Could you reproduce, word for word, the stretch from "About 5 in 1,000" through "the general population." in the phantom limb pain text below?

# TEXT SECTION
....
About 5 in 1,000 Americans are living with limb loss, according to the Amputee Coalition of America, but there are no official estimates on how many of them experience phantom pain. Veterans hospitals expect a flood of amputees seeking after-care in coming years since U.S. military service members have lost limbs during the ongoing wars in Afghanistan and Iraq at twice the rate of those in previous conflicts, according to the U.S. Department of Defense. And people with diabetes — a growing problem in South Carolina, where at least 270,000 people have the disease — are 25 times more likely to need an amputation than those in the general population.

In some ways, amputees with phantom pain share traits with the millions of other Americans who suffer from chronic pain because of cancer, headaches, back problems or arthritis. They, too, sometimes struggle to find relief, and the pain may impact their ability to work, move around or even do basic things such as dress and bathe themselves. But what makes phantom limb pain so unusual is that the apparent source of the pain isn't real: Sufferers who try to massage their achy, pulsating limb will grab only a handful of air.
....
# PROVIDED MATERIAL
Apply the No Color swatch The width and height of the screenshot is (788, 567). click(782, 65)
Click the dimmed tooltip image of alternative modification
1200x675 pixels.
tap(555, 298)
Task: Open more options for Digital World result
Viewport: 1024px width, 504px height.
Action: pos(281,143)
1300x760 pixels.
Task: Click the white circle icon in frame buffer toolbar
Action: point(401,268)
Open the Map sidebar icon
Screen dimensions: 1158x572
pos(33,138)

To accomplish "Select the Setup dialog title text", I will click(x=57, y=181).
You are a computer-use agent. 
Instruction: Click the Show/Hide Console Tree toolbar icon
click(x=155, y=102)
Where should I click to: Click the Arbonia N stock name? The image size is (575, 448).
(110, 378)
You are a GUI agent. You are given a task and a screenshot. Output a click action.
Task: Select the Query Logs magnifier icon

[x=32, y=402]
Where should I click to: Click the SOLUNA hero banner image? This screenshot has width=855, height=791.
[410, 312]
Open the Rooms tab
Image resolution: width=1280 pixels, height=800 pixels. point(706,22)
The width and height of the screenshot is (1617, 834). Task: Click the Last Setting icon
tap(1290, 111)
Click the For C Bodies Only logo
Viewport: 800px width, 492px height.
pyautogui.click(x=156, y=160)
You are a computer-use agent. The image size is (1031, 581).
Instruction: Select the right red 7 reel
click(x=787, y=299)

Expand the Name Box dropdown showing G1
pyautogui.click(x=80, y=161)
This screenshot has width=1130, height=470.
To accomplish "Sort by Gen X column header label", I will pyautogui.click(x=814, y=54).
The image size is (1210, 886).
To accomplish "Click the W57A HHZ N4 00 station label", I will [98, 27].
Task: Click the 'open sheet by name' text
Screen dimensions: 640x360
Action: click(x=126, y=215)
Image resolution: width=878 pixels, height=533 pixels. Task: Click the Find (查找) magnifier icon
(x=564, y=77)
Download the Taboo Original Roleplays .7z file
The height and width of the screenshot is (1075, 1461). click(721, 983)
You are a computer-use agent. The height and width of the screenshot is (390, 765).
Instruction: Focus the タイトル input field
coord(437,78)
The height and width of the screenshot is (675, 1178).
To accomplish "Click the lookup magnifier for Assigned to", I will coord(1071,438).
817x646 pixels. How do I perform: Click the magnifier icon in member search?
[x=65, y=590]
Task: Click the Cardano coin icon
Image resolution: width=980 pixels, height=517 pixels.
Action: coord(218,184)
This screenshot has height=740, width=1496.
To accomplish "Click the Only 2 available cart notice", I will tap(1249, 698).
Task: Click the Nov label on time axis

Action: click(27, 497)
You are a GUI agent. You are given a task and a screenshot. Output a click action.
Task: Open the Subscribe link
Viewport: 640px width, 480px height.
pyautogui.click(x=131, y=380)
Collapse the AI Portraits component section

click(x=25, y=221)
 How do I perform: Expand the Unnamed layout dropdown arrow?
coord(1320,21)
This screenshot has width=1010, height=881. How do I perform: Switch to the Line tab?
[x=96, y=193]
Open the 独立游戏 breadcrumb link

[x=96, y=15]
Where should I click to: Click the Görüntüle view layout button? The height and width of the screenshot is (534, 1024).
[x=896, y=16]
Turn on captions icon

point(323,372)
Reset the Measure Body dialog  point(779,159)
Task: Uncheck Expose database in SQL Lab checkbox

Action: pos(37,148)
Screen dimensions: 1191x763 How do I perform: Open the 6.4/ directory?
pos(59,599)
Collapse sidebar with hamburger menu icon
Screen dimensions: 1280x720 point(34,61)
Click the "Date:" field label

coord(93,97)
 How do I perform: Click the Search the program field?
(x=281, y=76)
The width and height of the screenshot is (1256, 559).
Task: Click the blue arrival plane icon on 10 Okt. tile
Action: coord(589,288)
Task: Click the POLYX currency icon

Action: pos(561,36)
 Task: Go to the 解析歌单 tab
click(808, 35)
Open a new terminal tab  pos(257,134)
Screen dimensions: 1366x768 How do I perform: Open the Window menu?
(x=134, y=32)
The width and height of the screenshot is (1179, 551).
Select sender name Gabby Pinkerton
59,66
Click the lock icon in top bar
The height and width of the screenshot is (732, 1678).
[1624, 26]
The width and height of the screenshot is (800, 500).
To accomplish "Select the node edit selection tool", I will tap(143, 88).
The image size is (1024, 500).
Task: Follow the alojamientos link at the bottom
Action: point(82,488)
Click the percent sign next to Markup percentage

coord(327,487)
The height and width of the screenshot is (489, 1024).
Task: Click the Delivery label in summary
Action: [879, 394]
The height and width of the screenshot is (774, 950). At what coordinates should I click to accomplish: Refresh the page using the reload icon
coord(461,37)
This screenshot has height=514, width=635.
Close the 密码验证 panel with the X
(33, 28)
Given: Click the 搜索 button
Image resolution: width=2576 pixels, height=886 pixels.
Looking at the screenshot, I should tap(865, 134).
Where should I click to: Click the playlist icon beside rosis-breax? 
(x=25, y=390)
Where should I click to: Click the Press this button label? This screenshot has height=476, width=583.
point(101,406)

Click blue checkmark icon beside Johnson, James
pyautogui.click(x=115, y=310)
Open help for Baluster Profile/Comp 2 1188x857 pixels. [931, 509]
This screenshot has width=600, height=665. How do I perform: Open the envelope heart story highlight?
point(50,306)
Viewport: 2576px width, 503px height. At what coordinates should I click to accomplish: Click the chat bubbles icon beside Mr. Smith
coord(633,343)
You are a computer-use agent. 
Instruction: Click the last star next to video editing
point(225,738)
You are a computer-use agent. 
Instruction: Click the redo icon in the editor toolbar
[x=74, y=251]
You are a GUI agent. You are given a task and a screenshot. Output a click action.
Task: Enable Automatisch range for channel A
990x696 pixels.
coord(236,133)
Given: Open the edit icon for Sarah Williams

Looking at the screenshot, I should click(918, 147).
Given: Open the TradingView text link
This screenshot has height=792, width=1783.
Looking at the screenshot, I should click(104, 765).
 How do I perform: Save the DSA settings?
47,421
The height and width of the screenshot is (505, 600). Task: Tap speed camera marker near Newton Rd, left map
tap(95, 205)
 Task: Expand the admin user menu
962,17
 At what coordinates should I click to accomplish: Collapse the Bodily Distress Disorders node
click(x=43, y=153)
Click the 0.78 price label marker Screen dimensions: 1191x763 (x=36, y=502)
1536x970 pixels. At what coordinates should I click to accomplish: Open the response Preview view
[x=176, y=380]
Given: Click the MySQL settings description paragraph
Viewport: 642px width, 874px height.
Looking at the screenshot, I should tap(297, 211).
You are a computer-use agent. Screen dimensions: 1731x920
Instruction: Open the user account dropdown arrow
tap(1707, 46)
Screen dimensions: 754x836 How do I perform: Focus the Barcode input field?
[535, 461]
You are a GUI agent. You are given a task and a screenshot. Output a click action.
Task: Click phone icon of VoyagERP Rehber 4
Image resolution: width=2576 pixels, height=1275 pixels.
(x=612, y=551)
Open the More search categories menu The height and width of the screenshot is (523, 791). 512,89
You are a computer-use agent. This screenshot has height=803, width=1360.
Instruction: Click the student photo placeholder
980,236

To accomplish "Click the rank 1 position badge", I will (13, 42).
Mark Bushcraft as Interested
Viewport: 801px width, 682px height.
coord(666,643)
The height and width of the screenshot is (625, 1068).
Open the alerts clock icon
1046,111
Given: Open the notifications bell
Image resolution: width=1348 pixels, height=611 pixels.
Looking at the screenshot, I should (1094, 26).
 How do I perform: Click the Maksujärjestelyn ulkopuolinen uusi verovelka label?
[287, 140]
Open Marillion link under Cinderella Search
....
# OUTPUT OF THE TASK
About 5 in 1,000 Americans are living with limb loss, according to the Amputee Coalition of America, but there are no official estimates on how many of them experience phantom pain. Veterans hospitals expect a flood of amputees seeking after-care in coming years since U.S. military service members have lost limbs during the ongoing wars in Afghanistan and Iraq at twice the rate of those in previous conflicts, according to the U.S. Department of Defense. And people with diabetes — a growing problem in South Carolina, where at least 270,000 people have the disease — are 25 times more likely to need an amputation than those in the general population.